▸ TEXT SECTION

=-=-=-=-=

Sunday, February 27, 2011

twice in my lifetime

What we had been waiting for, but never thought would come....


Since last Thursday we had been waiting for the forecasted snow. The weather people were giddy over the possibility, the newspapers ran front page articles, and everyone waited with anticipation. We had a right to be so geeky about the possibility of snow since the last time we experienced it was 1976. I was SIX people...a first grader who only saw the snow but maybe once a year, if that. (I still only see the snow but maybe once a year, if that.) Anyway, we listened to the rain pound on our windows and watched the temperatures drop and then....the skies cleared. It was such a let down.

So imagine my wonderment on Saturday as we were crossing over the freeway to enter onto the northbound on-ramp when I looked southward and saw a funky wall of a cloud, a mile south, hovering over a neighboring town. I discussed this odd cloud with my husband and kids as we headed onto the northbound entrance but dismissed my intuition that the cloud could be full of snow. (Like, who am I, a west coast California girl, to be an expert on snow clouds?!)

=-=-=-=-=

▸ TASK REQUIREMENTS
a – Summarize the snow post in two sentences.
b – Which days of the week does the snow post name?
c – Extend the snow post beyond its last sentence.

[Some data]

=-=-=-=-=

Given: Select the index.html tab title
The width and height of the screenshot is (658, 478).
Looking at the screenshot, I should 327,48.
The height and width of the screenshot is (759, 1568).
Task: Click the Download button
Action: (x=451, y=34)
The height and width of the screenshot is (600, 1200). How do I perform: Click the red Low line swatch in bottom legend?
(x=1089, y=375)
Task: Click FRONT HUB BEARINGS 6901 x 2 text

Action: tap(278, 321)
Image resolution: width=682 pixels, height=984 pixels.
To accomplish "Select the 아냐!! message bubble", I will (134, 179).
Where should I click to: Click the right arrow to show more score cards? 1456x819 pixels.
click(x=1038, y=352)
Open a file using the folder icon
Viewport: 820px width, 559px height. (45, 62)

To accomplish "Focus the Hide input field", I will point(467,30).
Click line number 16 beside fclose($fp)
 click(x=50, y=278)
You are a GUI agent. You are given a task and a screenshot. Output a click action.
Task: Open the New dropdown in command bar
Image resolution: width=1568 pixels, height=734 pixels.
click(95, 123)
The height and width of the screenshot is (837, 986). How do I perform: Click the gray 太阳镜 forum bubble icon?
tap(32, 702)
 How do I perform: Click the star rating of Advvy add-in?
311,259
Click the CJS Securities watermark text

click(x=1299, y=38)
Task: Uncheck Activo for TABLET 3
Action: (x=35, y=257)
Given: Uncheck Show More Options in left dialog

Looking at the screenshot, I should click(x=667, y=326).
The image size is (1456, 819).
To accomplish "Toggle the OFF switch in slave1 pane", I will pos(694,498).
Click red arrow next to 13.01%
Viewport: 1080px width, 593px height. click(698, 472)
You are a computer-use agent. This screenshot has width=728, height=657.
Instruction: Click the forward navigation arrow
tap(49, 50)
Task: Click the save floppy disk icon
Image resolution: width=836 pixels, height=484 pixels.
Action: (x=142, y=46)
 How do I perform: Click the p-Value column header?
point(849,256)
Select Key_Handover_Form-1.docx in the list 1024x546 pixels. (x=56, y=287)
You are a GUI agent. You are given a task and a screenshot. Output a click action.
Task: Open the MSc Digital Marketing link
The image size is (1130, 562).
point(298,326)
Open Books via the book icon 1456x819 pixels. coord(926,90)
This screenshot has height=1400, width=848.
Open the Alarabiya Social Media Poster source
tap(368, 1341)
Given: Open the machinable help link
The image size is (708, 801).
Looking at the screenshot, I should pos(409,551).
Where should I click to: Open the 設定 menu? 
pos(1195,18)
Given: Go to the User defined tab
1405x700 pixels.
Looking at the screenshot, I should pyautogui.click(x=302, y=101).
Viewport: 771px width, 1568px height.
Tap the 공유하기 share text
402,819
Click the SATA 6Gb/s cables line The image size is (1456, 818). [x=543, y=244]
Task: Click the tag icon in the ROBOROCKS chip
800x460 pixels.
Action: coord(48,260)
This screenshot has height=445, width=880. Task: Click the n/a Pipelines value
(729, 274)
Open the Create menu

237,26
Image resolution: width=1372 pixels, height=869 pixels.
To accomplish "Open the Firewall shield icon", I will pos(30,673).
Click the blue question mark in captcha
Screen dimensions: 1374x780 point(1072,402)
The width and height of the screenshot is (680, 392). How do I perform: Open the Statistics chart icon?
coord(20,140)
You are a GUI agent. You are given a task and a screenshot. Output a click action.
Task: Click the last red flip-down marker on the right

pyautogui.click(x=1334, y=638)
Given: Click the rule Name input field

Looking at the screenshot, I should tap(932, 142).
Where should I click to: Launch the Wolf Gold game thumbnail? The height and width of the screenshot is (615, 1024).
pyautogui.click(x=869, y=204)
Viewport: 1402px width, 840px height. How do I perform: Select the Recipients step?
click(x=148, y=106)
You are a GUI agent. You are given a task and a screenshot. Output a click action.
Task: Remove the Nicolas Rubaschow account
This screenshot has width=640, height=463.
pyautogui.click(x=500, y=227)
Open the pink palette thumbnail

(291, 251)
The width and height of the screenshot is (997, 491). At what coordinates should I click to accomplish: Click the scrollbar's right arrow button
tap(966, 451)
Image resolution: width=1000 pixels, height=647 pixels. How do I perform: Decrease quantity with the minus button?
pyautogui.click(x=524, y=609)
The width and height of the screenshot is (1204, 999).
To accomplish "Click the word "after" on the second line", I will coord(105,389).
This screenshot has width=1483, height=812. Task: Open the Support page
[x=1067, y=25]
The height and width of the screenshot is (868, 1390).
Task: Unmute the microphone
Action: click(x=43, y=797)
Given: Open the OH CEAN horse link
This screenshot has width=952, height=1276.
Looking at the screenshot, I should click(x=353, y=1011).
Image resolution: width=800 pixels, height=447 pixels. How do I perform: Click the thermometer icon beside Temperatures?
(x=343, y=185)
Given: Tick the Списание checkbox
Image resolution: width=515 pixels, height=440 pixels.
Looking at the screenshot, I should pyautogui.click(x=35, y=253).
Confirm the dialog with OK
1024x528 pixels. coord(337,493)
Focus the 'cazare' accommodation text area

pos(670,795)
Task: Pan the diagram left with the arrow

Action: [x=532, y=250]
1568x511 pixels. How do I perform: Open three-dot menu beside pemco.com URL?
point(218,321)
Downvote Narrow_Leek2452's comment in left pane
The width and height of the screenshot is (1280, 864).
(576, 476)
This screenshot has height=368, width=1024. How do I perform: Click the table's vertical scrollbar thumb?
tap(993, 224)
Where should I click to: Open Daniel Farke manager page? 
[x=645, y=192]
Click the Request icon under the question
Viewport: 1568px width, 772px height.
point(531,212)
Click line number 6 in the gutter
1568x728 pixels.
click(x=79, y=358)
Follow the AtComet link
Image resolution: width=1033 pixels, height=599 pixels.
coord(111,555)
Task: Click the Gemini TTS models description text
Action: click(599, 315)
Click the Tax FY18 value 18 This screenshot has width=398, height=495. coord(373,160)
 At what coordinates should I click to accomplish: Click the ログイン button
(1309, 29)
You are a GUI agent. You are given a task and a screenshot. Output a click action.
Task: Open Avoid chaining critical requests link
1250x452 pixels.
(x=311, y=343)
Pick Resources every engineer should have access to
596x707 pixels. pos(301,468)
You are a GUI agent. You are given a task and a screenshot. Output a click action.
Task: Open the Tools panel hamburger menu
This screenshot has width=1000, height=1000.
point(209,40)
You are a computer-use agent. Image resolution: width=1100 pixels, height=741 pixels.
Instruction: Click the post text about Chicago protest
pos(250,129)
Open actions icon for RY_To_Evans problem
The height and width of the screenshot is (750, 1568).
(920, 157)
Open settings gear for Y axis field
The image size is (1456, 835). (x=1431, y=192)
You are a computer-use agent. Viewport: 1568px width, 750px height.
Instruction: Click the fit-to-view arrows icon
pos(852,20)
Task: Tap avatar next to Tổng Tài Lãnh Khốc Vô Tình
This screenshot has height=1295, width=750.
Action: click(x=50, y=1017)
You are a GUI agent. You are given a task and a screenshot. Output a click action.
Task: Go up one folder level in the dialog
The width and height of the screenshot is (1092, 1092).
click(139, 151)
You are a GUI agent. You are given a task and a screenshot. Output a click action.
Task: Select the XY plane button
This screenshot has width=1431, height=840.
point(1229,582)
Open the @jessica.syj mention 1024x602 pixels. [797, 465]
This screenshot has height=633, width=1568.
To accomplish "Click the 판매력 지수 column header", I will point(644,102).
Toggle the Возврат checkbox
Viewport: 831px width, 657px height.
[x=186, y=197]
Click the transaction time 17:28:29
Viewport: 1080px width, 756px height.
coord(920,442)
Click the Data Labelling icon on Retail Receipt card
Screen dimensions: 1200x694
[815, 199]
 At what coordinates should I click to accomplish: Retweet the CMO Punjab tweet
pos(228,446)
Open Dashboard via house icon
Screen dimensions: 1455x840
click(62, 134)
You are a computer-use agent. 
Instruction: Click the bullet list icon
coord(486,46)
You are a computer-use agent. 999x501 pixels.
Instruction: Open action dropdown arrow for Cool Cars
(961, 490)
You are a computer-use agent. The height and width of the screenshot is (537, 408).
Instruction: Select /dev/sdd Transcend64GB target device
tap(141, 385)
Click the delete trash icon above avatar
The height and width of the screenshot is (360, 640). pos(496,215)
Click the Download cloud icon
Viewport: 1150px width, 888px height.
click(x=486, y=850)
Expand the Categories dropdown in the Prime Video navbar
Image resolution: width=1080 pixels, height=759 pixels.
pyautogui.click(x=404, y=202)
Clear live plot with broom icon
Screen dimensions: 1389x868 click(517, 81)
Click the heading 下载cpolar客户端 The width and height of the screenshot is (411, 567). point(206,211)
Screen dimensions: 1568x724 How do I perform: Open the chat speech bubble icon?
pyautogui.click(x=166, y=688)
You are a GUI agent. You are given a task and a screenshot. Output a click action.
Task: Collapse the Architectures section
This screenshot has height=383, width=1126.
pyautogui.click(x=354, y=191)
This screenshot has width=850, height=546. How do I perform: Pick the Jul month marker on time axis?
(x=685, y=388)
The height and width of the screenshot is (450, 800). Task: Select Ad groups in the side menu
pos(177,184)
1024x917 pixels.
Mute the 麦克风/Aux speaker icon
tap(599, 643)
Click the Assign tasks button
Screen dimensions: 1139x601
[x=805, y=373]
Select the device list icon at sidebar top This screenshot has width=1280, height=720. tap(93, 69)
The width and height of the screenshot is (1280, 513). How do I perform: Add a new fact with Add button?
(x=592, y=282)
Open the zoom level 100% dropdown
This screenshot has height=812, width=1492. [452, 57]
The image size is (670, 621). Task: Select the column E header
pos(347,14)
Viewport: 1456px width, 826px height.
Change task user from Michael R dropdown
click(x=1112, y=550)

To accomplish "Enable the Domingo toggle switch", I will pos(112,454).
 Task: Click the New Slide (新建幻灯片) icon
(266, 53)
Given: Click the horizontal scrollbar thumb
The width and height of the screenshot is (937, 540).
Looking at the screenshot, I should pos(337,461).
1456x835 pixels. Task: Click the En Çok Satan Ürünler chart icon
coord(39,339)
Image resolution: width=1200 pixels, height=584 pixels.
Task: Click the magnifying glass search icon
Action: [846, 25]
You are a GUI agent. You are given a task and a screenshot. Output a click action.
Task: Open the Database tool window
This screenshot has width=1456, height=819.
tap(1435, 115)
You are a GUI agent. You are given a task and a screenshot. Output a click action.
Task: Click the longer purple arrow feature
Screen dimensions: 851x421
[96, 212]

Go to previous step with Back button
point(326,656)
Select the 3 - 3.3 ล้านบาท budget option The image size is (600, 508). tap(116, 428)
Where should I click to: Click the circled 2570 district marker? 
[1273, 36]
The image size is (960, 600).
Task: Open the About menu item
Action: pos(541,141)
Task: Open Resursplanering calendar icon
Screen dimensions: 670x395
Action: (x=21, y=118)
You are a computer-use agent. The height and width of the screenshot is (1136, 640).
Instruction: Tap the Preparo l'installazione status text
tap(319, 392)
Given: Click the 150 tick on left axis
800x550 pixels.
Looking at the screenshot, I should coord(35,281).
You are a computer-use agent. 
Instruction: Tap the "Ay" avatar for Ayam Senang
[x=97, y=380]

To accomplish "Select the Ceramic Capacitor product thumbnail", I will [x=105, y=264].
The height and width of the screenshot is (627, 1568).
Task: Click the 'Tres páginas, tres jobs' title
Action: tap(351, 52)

=-=-=-=-=

▸ SET OF ANSWERS
a – Since Thursday, the writer and everyone else had eagerly awaited forecasted snow, the first since 1976, but only rain fell and then the skies cleared. On Saturday, while getting onto a northbound on-ramp, the writer saw an odd wall of cloud to the south and dismissed the hunch that it might hold snow.

b – Sunday, Thursday, Saturday

c –
After a minute or two of indecisiveness I asked the hubby to turn around and head south. And so he did. We followed the cloud to a historic county park that I walk at nearly every day. It's the beautiful place where I took Bean's bday photos. A place where I witness the explosion of California poppies, where I walk among the ancient oak trees and watch ranchers shuffle cows. A place where I have seen wild boar shuffling in the mud, listened to the spring song of the birds, and watched field grass sprout up and dry up every spring/summer.

We entered the parking lot and listened as the raindrops on our windshield fell silent. Heavy drops of snow littered the sky and dusted the landscape. We tumbled out of our car, totally unprepared for snow, but so excited to be witnessing the rare phenomenon. (We were so excited I left my car door open and hubby left the car running!) A few minutes later the entire town had come to witness the second arrival of snow in thirty five years.

And I did not have my camera.
I was heart sick.

Thank the good Lord for my hubby's iPhone. Most importantly, thank you to my hubby for his willingness to hand it over to me, an iPhone camera rookie, who was handling it in the wet snow. Because of his sacrificial releasing of his "baby" over to me, I was able to find joy in documenting this moment for my kids. After returning it to him, he captured this video below.

A few disclaimers before watching....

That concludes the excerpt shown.